Facebook sets eye on India to monetise its key services including Messenger and WhatsApp
Facebook has over 300 million users in India while its WhatsApp have another 400 million and Instagram over 70 million users.
Mark Zuckerberg is determined to converge all his platforms -- Facebook, WhatsApp, Messenger and Instagram -- for a unified experience for billions of users and India which is the largest market for some of its services, including WhatsApp, is going to play a critical role in the success of social networking giant's new montetisation mission.
According to the company, more than 2.1 billion people now use Facebook, Instagram, WhatsApp or Messenger (its 'Family' of services) every day on average, and more than 2.7 billion people use at least one of its 'Family' of services each month.
In India, Facebook has over 300 million users, WhatsApp another 400 million and Instagram over 70 million (millennials are the largest user group).

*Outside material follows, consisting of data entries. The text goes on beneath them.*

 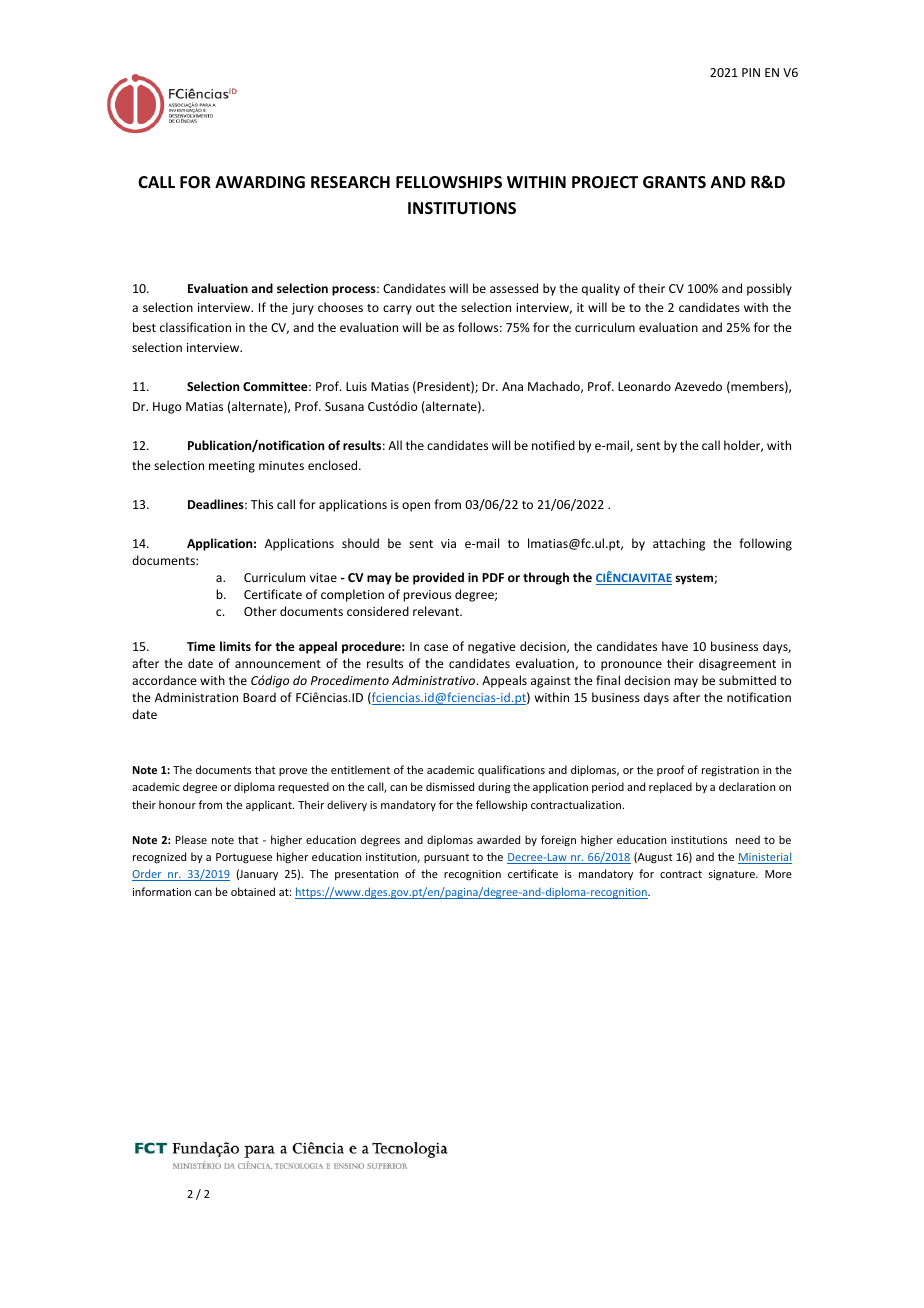 What do you see at coordinates (350, 182) in the document?
I see `RESEARCH` at bounding box center [350, 182].
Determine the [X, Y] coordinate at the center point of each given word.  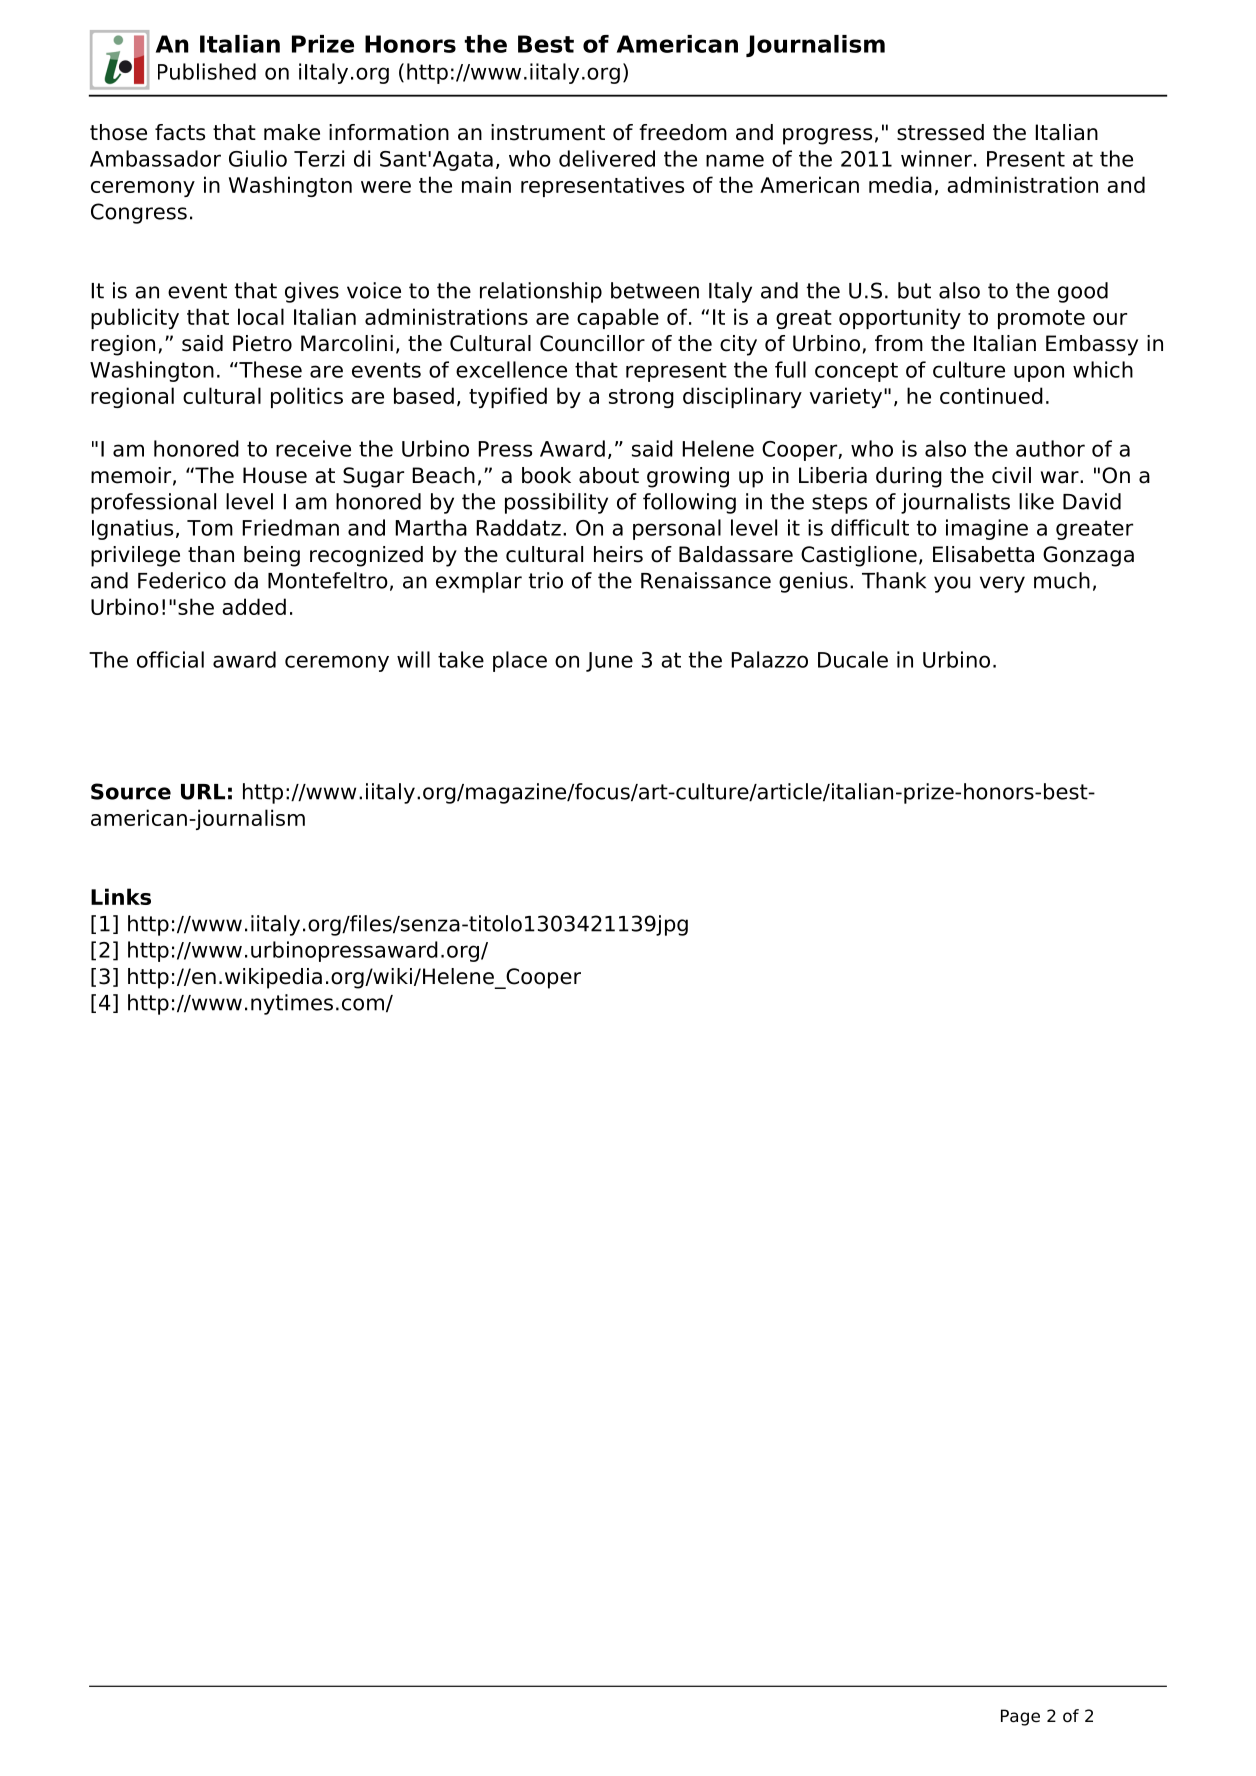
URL [203, 792]
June [609, 662]
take [461, 659]
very [1002, 584]
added [254, 606]
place [520, 661]
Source [131, 791]
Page [1020, 1717]
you [952, 584]
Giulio [258, 158]
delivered [607, 158]
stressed [940, 132]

In recent communications, Zuckerberg has talked about merging many of its services so that people can message seamlessly across platforms.

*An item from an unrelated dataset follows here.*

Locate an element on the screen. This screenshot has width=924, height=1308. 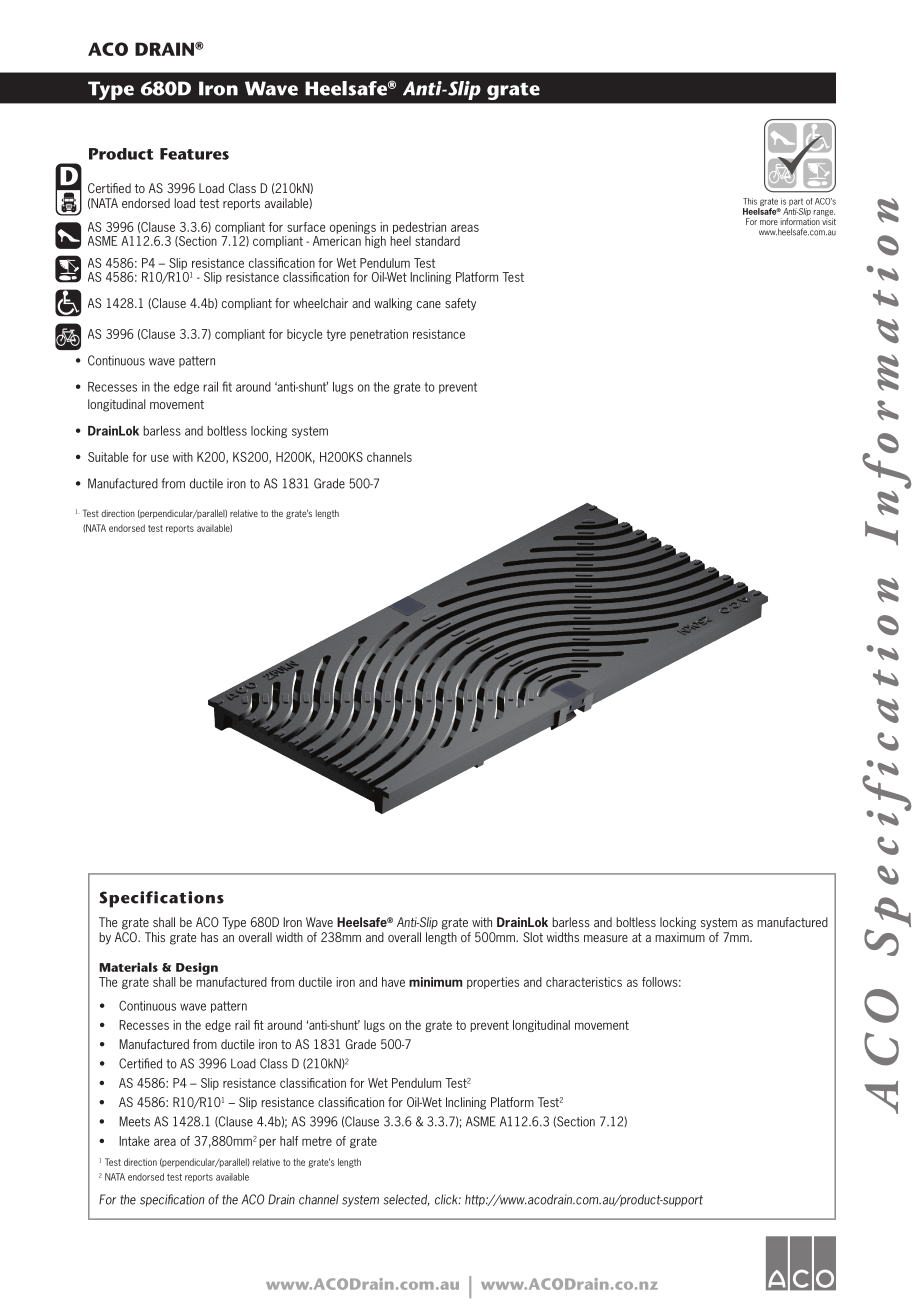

About one-fourth of WhatsApp's 1.5 billion users are in India. It is, therefore, no surprise, that Facebook chose the Indian market to test-run its digital payment service, before rolling out similar experiments in other countries.
After about one and a half years of test run, WhatsApp is now close to launch its Pay service later this year which could dominate the payment economy, given the fact that almost every Indian who has a smartphone or a Jio phone seems to have taken a liking for WhatsApp despite all the flak it received for its failure to effectively contain the spread of fake news.
WhatsApp also launched a separate app for businesses last year and while the company is yet to disclose the exact number of businesses using the service, they are in millions globally.
While WhatsApp for Business app is free to download, Facebook is trying to find ways to monetise this service by bringing traffic from its other platforms.
"We helped businesses make the shift to mobile and now we are helping them shift to Stories, video and eventually messaging," Facebook Chief Operating Officer Sheryl Sandberg said during the earnings call with analysts after the second quarter results.
An integrated messaging ecosystem plus a payment service may open the doors for various other services, including shopping, for Facebook in India in the near future.
With its photo-sharing app Instagram, Facebook has, in fact, dabbled into shopping in a limited way.
"It's early days for shopping on Instagram, but we're excited about this over the long run," Sandberg revealed.
"In the future, we'll enable people to use the same payments account to send money to friends and businesses on WhatsApp, shop on Instagram, or make transactions on Facebook," Zuckerberg said.
The challenge for Facebook, would be to get the next billion users to its platform as about 2.7 billion people today use the Facebook app, or the Facebook-owned Instagram, WhatsApp, or Messenger each month out of about 3.8 billion people who are connected to the Internet in the world.
Zuckerberg knows it well that it cannot get the next billion users if it ignores India as more than half a billion people in the country are yet to go online.
Another challenge would be to retain the people who are already in its network, especial in view of the growing popularity of the Chinese short video-sharing app TikTok in India.
The good news for Facebook is that it has continued to grow despite all the challenges it has faced in the past 15 years of its existence, including the Cambridge Analytica scandal.
Even its revenue has grown, so has its expenses, especially due to the historic $5 billion settlement that it has reached with US Federal Trade Commission (FTC) due to privacy concerns.
Facebook expects its full-year 2019 expenses to grow to 61 per cent compared to last year and the expense linked to FTC settlement alone accounts for close to 16 percentage points of this anticipated expense growth.
In fact, besides increasing expenses, the focus on privacy could slow the process of rolling out new products for the social networking giant.